2. La réforme de l'assurance de protection juridique grâce à la loi n° 2007-210 du 19 février 2007

La loi n° 2007-210 du 19 février 2007 portant réforme de l'assurance de protection juridique a été adoptée sur proposition de loi conjointe de notre collègue Pierre Jarlier et plusieurs de ses collègues relative aux contrats d'assurance de protection juridique 62 ( * ) et de notre collègue François Zocchetto visant à réformer l'assurance de protection juridique 63 ( * ) .

Elle a permis de répondre à une situation de blocage relatif dont souffrait ce dispositif, en apportant des aménagements limités au régime de l'assurance de protection juridique, principalement pour clarifier les relations entre les assureurs et les avocats.

En effet, ainsi que l'a décrit notre collègue Yves Détraigne dans son rapport sur les deux propositions de loi précitées 64 ( * ) , l'assurance de protection juridique souffrait d'un manque de lisibilité et de transparence de ses contrats pour les assurés . En particulier, beaucoup d'entre eux ignorent qu'ils détiennent une telle protection juridique, celle-ci étant le plus souvent souscrite en contrat accessoire à un contrat support (multirisques habitation, par exemple).

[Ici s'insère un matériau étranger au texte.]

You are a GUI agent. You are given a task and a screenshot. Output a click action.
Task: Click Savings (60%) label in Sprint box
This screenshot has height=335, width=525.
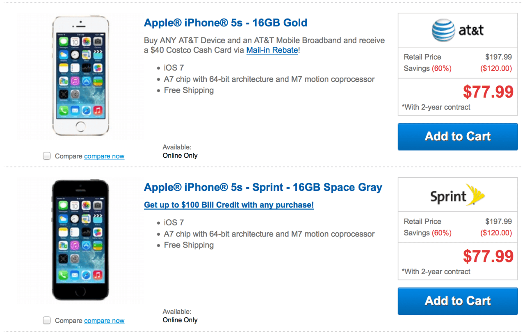tap(427, 233)
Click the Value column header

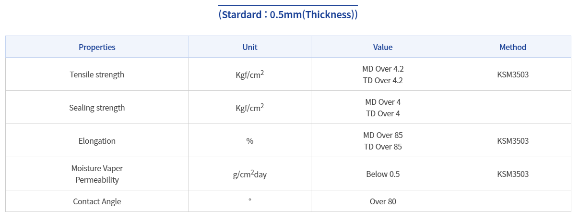point(383,47)
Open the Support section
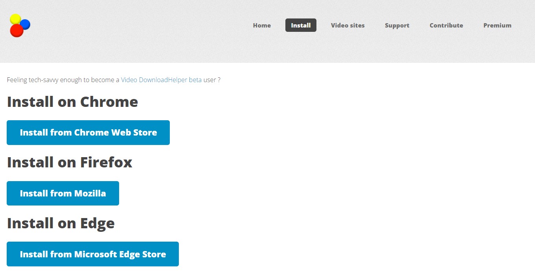This screenshot has width=535, height=277. tap(397, 25)
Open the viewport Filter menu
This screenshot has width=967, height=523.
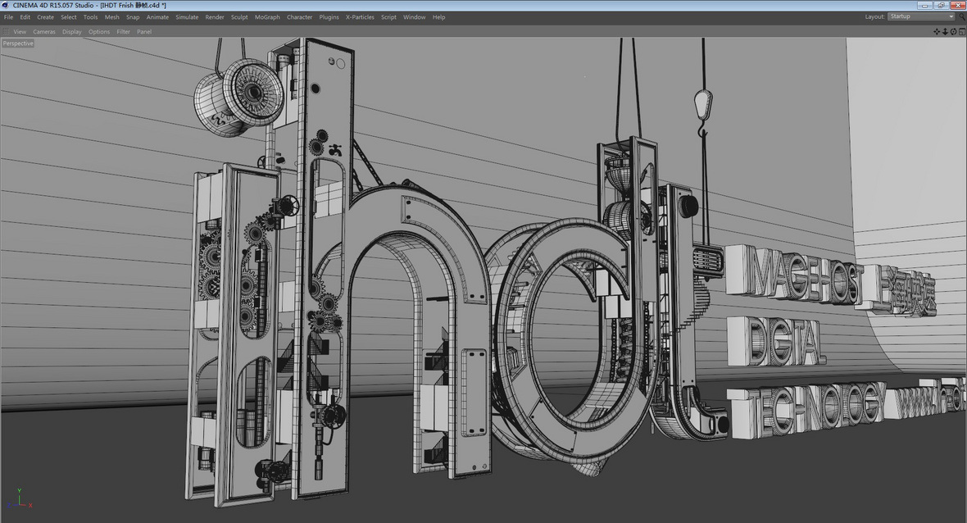coord(123,31)
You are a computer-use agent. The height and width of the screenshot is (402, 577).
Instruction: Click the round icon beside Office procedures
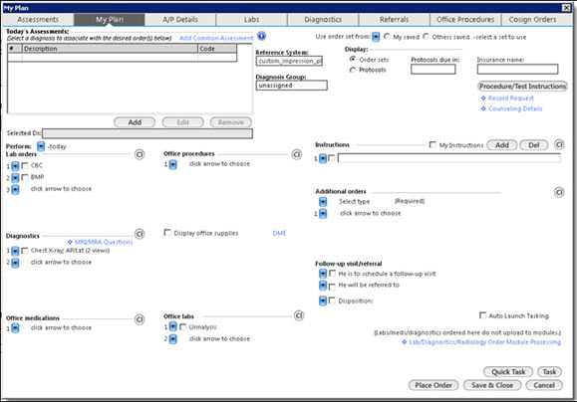coord(297,154)
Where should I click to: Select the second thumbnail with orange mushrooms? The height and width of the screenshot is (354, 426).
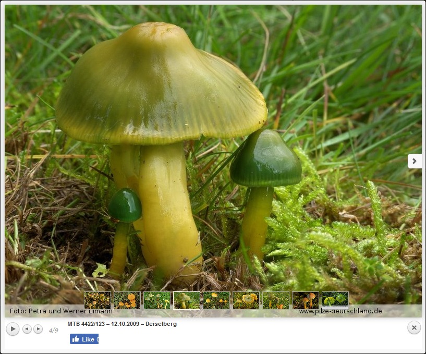(127, 300)
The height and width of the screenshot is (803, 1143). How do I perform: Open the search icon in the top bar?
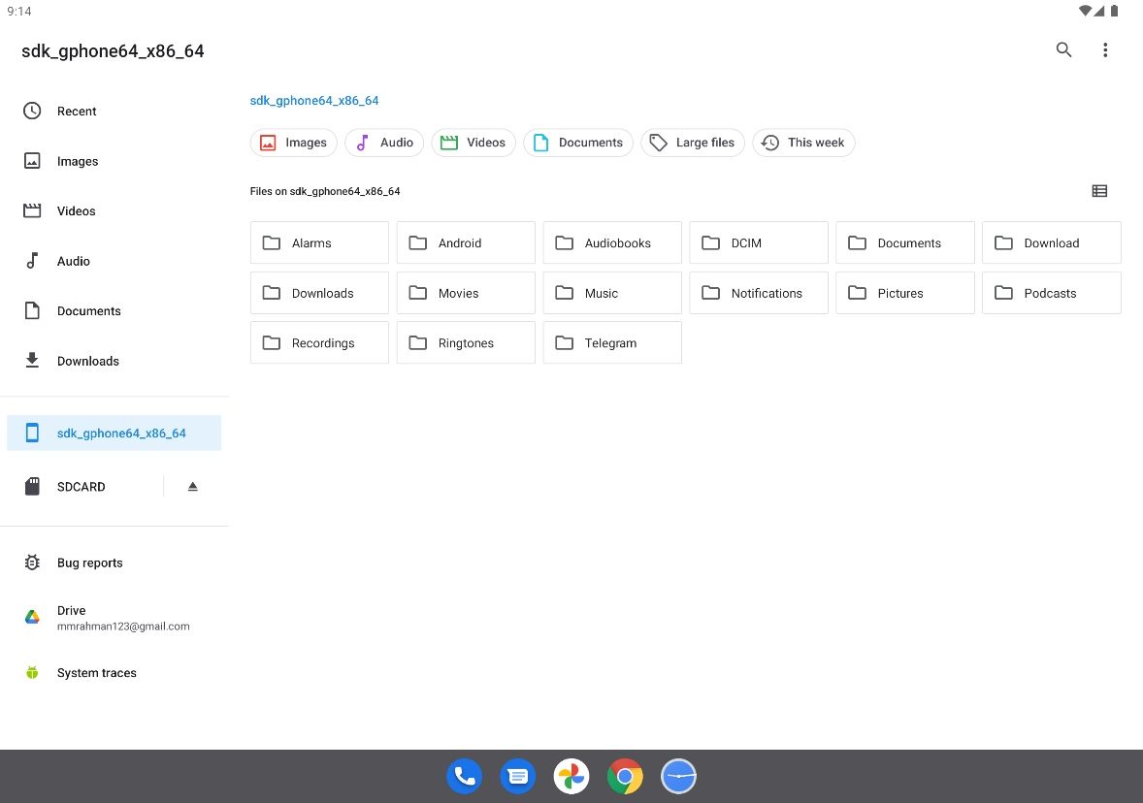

En outre, lorsqu'ils en ont connaissance, ils ignorent souvent le contenu des prestations et l'étendue de la garantie à laquelle ils ont droit.

Par ailleurs, comme le décrivait notre collègue Yves Détraigne dans son rapport précité, les avocats apparaissaient comme des acteurs marginalisés dans l'exercice de leurs missions au titre de l'assurance de protection juridique, notamment en cas de règlement du litige à l'amiable. Le marché de l'assurance de protection juridique courrait, en outre, le risque d'être « confisqué » par quelques professionnels liés aux réseaux des assureurs 65 ( * ) , avec des tarifs prédéterminés par les assureurs 66 ( * ) .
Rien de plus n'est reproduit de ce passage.